Pd a trazione Schlein, il rischio scissione c’è

Italia. Elly Schlein ha ottenuto alle primarie dei gazebo 587.010 voti. Stefano Bonaccini 505.082. La differenza è di 81.978 voti, se abbiamo fatto bene la sottrazione. Nelle votazioni dei circoli (riservate agli iscritti al Pd) a vincere era stato invece Bonaccini con un margine più ampio, 52 a 34 per cento, nonostante che i capicorrente (Prodi, Franceschini, Zingaretti, Cuperlo, Orlando, Bersani, Bettini) fossero più dalla parte della giovane parlamentare che del presidente dell’Emilia Romagna.

Con questi numeri sale così sul podio un personaggio talmente anomalo da far pensare che la scissione sia alle porte. E se non proprio la scissione, una diaspora più o meno silenziosa di iscritti, militanti, elettori e simpatizzanti. Ma che tipo di partito proverà a costruire Elly Schlein?

È una domanda cui si può rispondere guardando la biografia di questa figlia della borghesia progressista, agiata, cosmopolita e poliglotta: femminista, politicamente correttissima e super inclusiva, pro Lgbt e dichiaratamente bisessuale, ecologista della «decrescita felice», anti Tav, contro Israele. Anti-renziana e vicina ai temi dei 5S, al punto che è facile prevedere che il Pd tornerà a guardare ad una alleanza con il partito di Conte per fare un unico blocco «antifascista e progressista».

Per la prima volta al vertice dei democratici non c’è né un ex comunista (come sarebbe stato Bonaccini) né un ex democristiano (come era Letta) ma qualcosa che sta a metà tra Pannella e Fratoianni, il Manifesto e il Fatto Quotidiano, le occupazioni del liceo e le vacanze in barca a vela. È come avere segretaria (o segretario o segretari*?) una delle Sardine che infatti hanno fatto il tifo per lei

E poi c’è un punto fondamentale: Schlein sull’Ucraina non si capisce come la pensi davvero. Invoca pace e negoziati senza dire una parola chiara sull’invio delle armi all’Ucraina, sta dalla parte dell’aggredito, ma non se la sente di dire che dall’aggressore bisogna pur difendersi… Come si comporterà ora che è segretaria?

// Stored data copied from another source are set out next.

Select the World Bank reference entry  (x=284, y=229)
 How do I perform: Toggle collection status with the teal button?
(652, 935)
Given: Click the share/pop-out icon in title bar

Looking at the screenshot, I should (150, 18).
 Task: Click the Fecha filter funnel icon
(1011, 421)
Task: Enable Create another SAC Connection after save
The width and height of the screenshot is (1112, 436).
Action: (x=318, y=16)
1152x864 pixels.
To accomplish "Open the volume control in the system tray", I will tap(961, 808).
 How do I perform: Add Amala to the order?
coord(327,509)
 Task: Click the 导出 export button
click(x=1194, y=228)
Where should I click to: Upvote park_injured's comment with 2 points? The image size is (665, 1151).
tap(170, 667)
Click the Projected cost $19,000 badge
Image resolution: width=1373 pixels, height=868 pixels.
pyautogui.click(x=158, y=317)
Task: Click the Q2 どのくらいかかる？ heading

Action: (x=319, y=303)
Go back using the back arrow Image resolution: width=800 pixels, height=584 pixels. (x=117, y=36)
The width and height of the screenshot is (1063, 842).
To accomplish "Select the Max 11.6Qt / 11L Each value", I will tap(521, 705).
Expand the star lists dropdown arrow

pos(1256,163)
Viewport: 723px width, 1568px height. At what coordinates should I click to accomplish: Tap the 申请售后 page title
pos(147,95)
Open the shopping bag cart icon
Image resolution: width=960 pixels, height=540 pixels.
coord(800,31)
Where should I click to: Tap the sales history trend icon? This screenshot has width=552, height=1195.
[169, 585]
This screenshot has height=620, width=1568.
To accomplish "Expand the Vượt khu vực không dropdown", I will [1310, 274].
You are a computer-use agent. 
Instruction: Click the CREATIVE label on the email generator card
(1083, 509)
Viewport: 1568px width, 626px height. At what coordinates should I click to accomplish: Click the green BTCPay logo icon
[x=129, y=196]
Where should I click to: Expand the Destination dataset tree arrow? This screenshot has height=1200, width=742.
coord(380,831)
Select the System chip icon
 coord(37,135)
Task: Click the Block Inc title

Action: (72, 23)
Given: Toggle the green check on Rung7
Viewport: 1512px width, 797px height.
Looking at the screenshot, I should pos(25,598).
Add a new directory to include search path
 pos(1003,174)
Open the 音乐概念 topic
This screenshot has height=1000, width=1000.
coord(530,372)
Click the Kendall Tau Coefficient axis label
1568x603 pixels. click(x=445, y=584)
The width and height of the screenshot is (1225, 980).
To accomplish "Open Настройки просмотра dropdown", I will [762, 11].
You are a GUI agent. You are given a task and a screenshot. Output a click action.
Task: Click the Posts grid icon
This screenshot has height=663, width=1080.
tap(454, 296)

Enrico Letta aveva schierato il Pd su una linea inflessibilmente europeista ed atlantista, dalla parte della Nato e contro Putin: sarà ancora così? E se non fosse, se il Pd si ritrovasse assai più vicino alle riserve di Conte, di Berlusconi, di Salvini su Zelensky? Il risultato sarebbe una Meloni più sola sia rispetto ai suoi alleati che ai democratici con cui ha fatto sponda da quando è scoppiata la guerra. In sostanza, l’elezione di Schlein e le sue non chiarite opinioni di politica internazionale potrebbero indebolire la credibilità dell’Italia che finirebbe per ricadere quasi esclusivamente sulle spalle della presidente del Consiglio.

Ora, detto tutto ciò: quanti militanti del Pd saranno disposti a rimanere nel partito alla Schlein? Il primo a dire: «basta, me ne vado» è stato l’ex ministro Beppe Fioroni, cattolico, già esponente della Margherita e prima del Ppi e della Dc. Il secondo ad esprimere dubbi è stato il sindaco di Bergamo Giorgio Gori che potrebbe emigrare assai facilmente verso il terzo polo di Calenda. Infatti da quelle parti si fregano le mani e prevedono un esodo tutto a loro vantaggio: «Siamo noi l’unica vera casa dei riformisti» diceva ieri pomeriggio in Transatlantico Maria Elena Boschi.

Capiremo se queste prime crepe lungo l’ammalorata diga piddina si trasformeranno in squarci pericolosi al momento in cui ci sarà qualche votazione delicata: per esempio il prossimo rifinanziamento dei decreti che dispongono l’invio di armi a Kiev. Basta aspettare, qualcosa di sicuro accadrà.